PROBLEM DETAILS. Each record below gets repeated exactly, and pictures stay out of the copy.

== Segment start ==

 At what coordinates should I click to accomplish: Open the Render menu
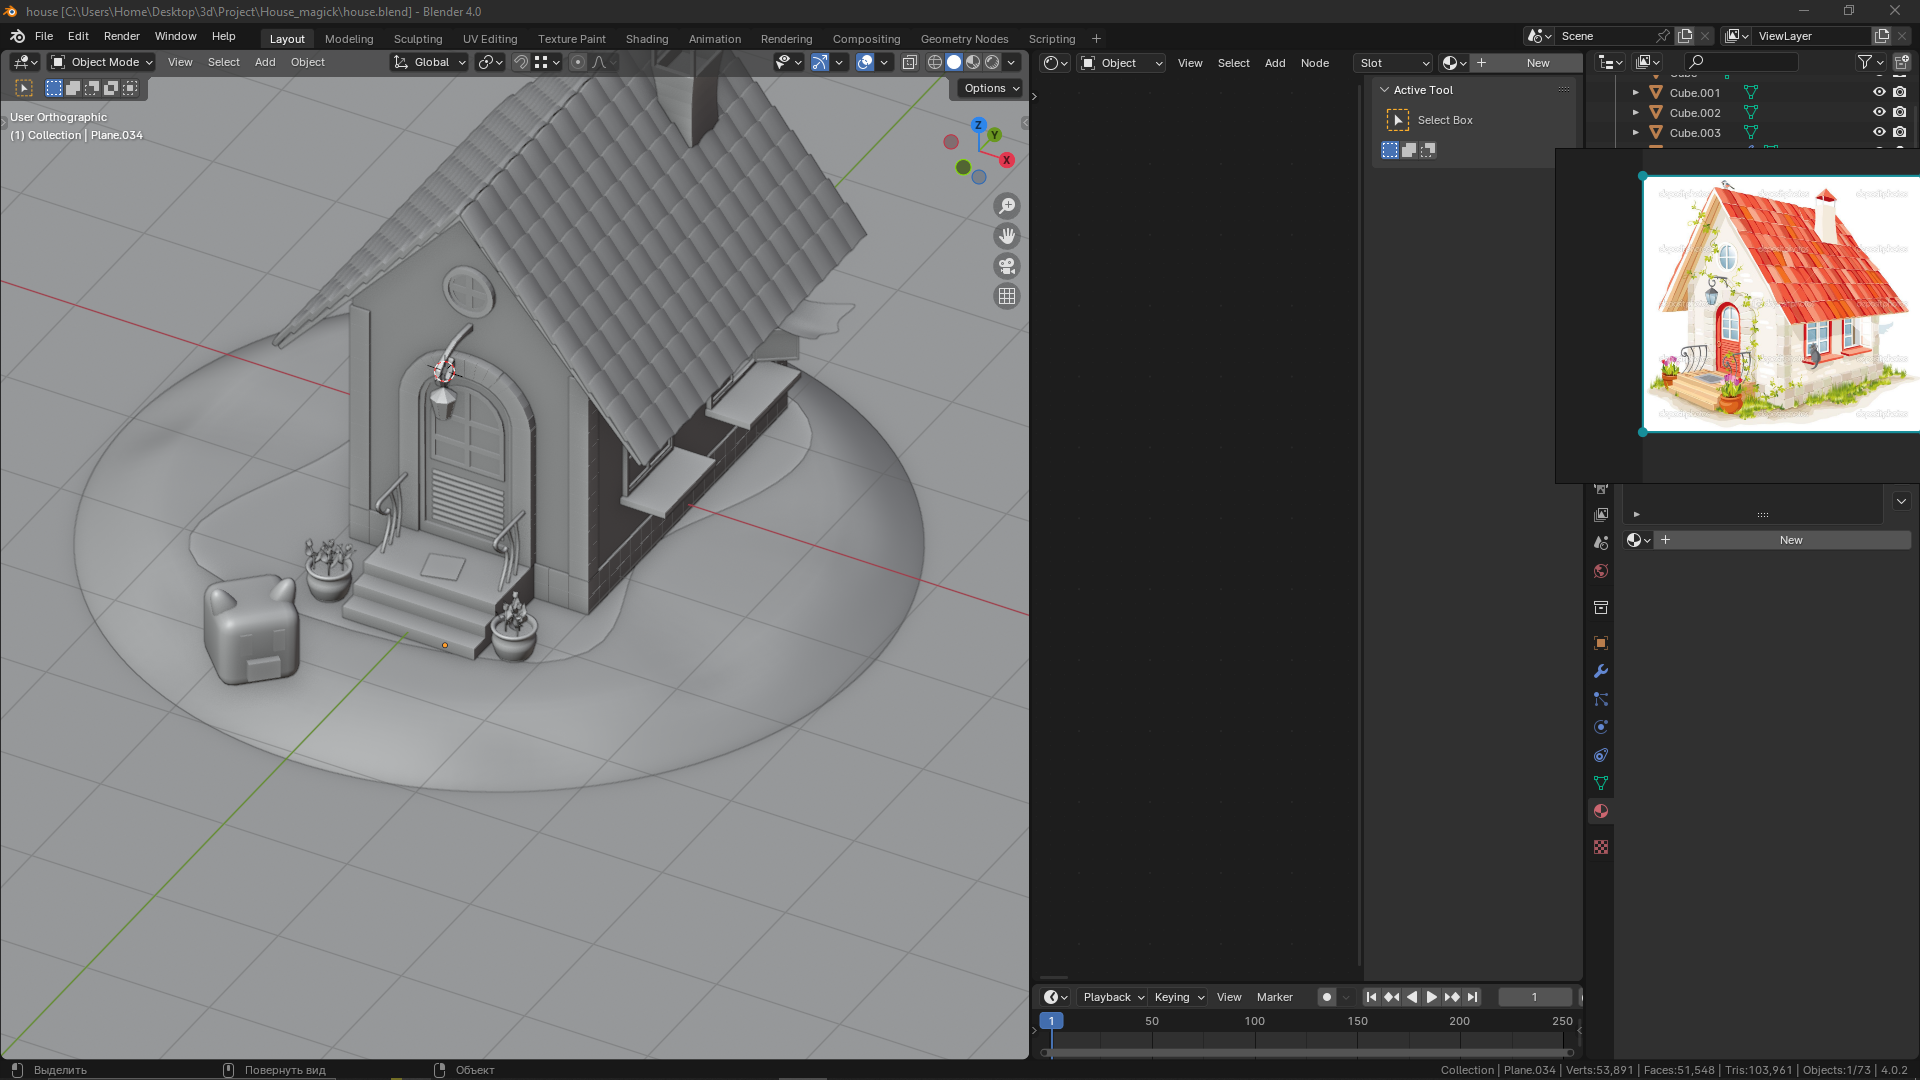pos(121,36)
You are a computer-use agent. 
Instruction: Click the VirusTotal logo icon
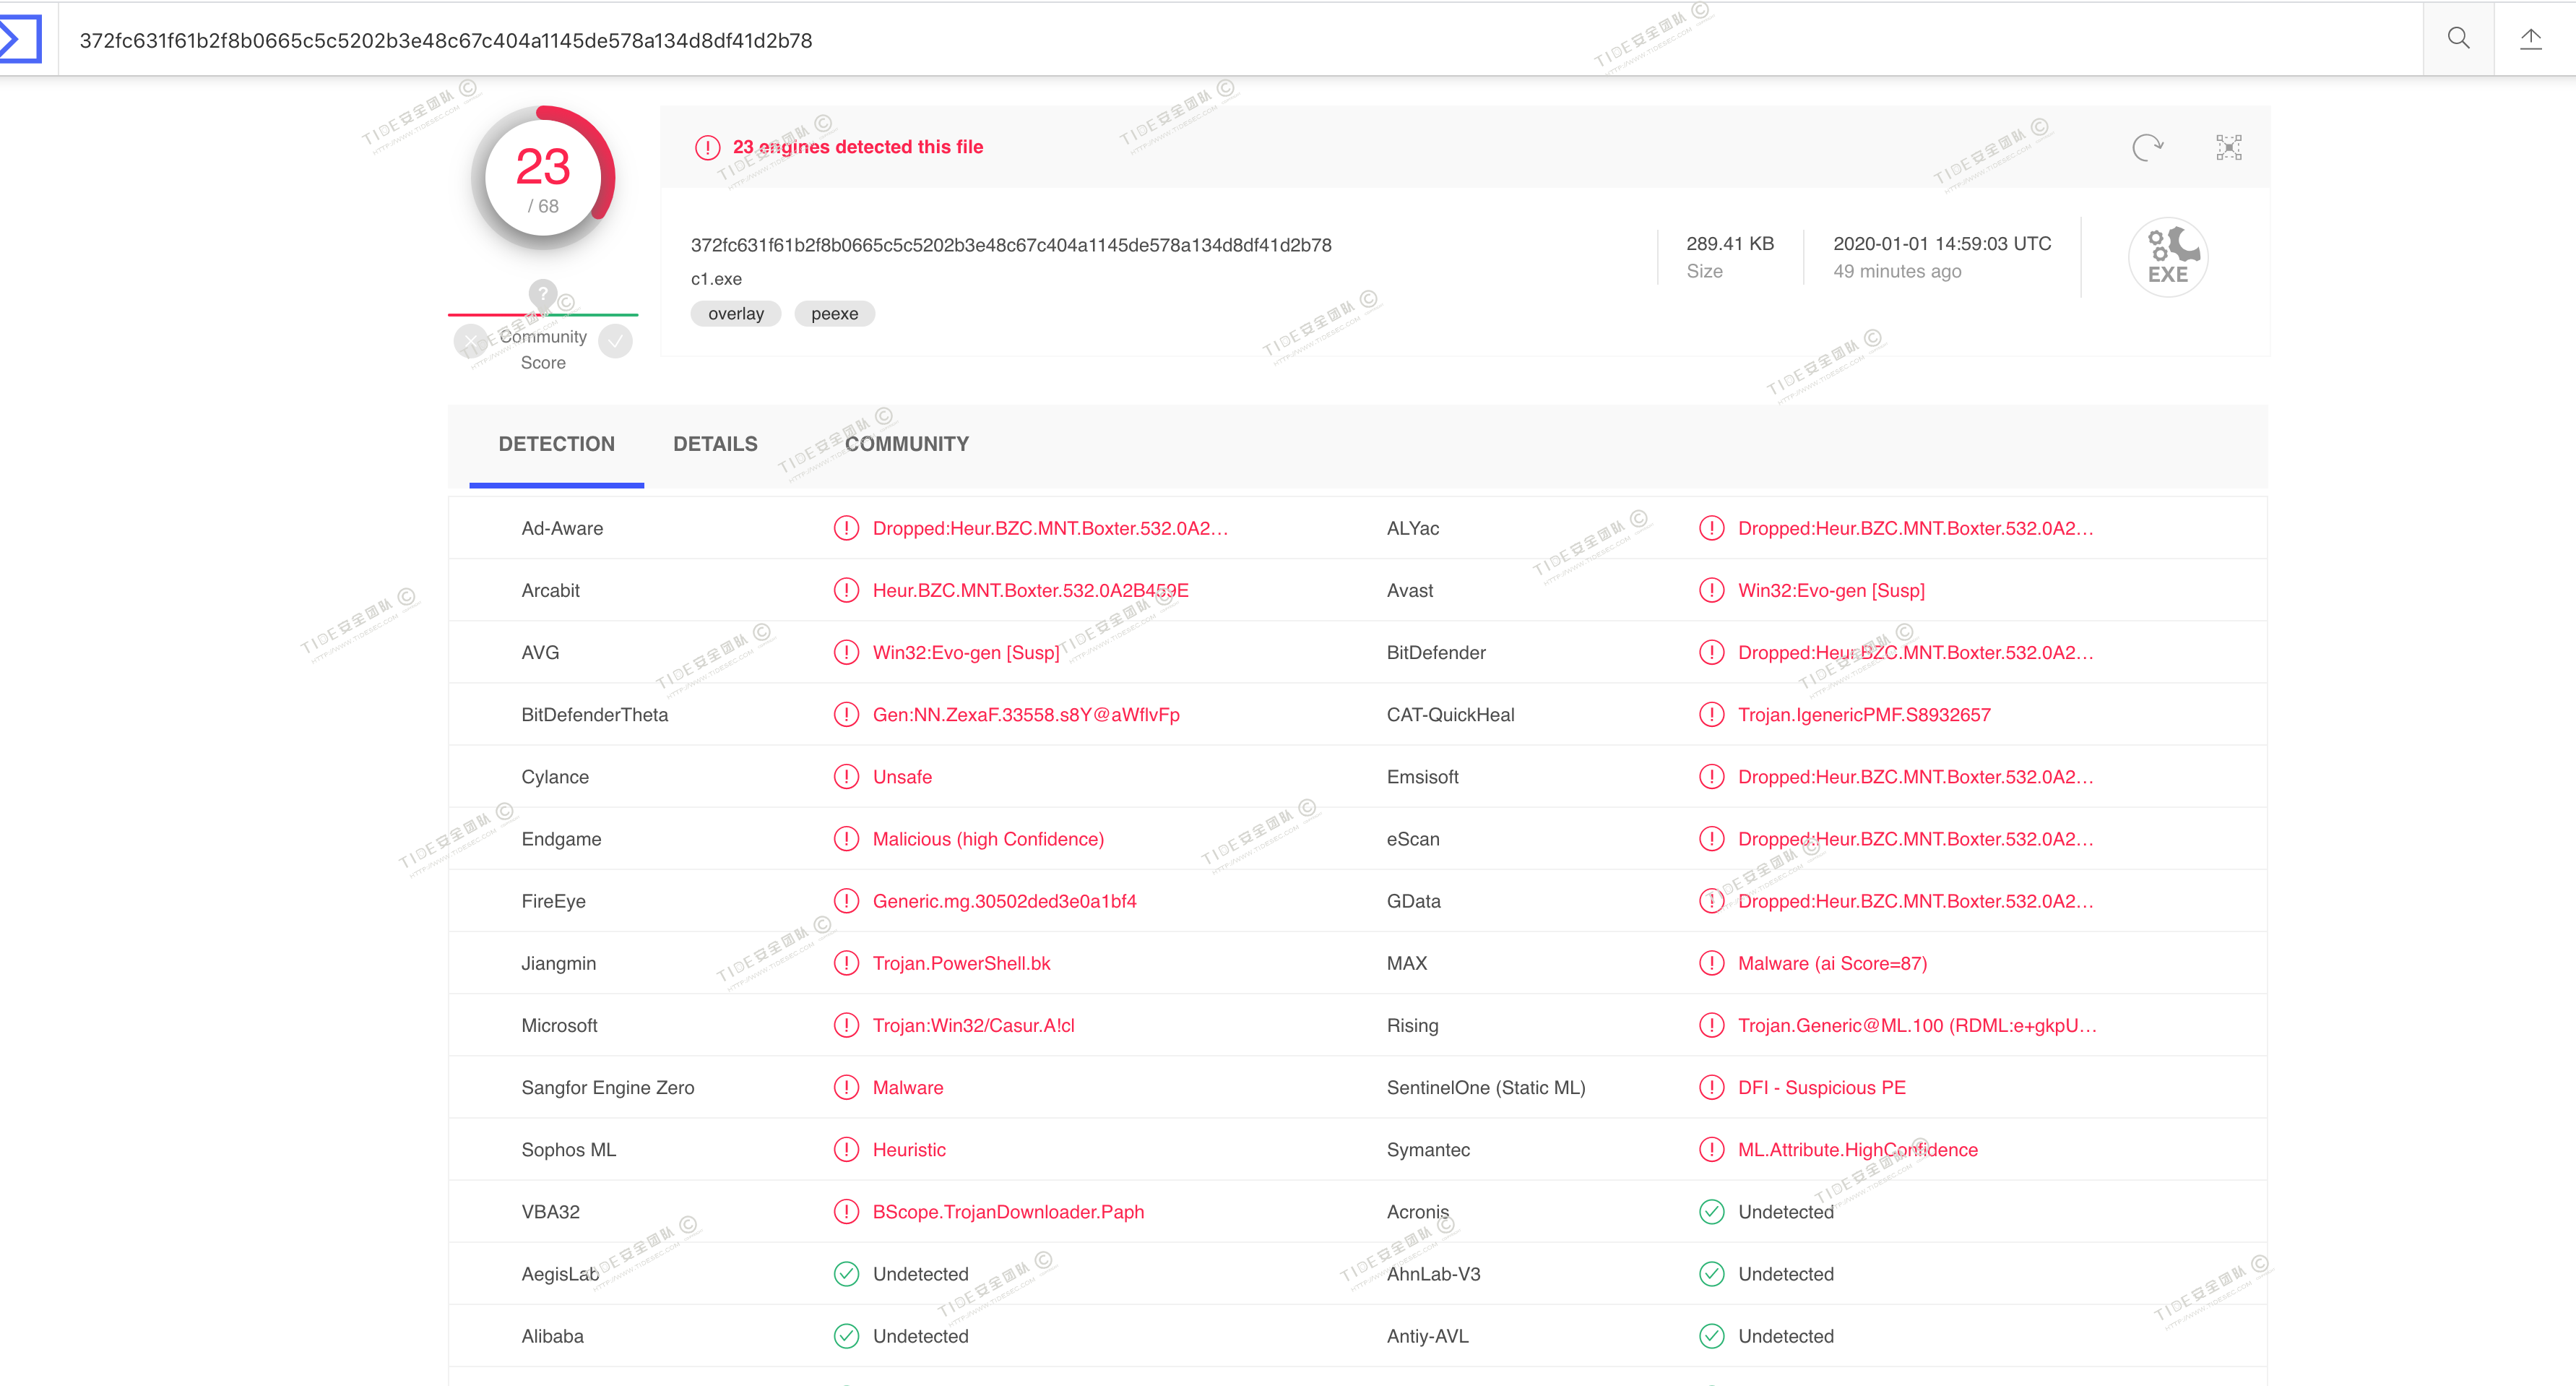pyautogui.click(x=20, y=39)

== Segment end ==

WRITTEN REPLY.
 At what coordinates should I click to accomplish: Open the Render menu
pos(121,36)
You are a computer-use agent. 
Instruction: Click the VirusTotal logo icon
pyautogui.click(x=20, y=39)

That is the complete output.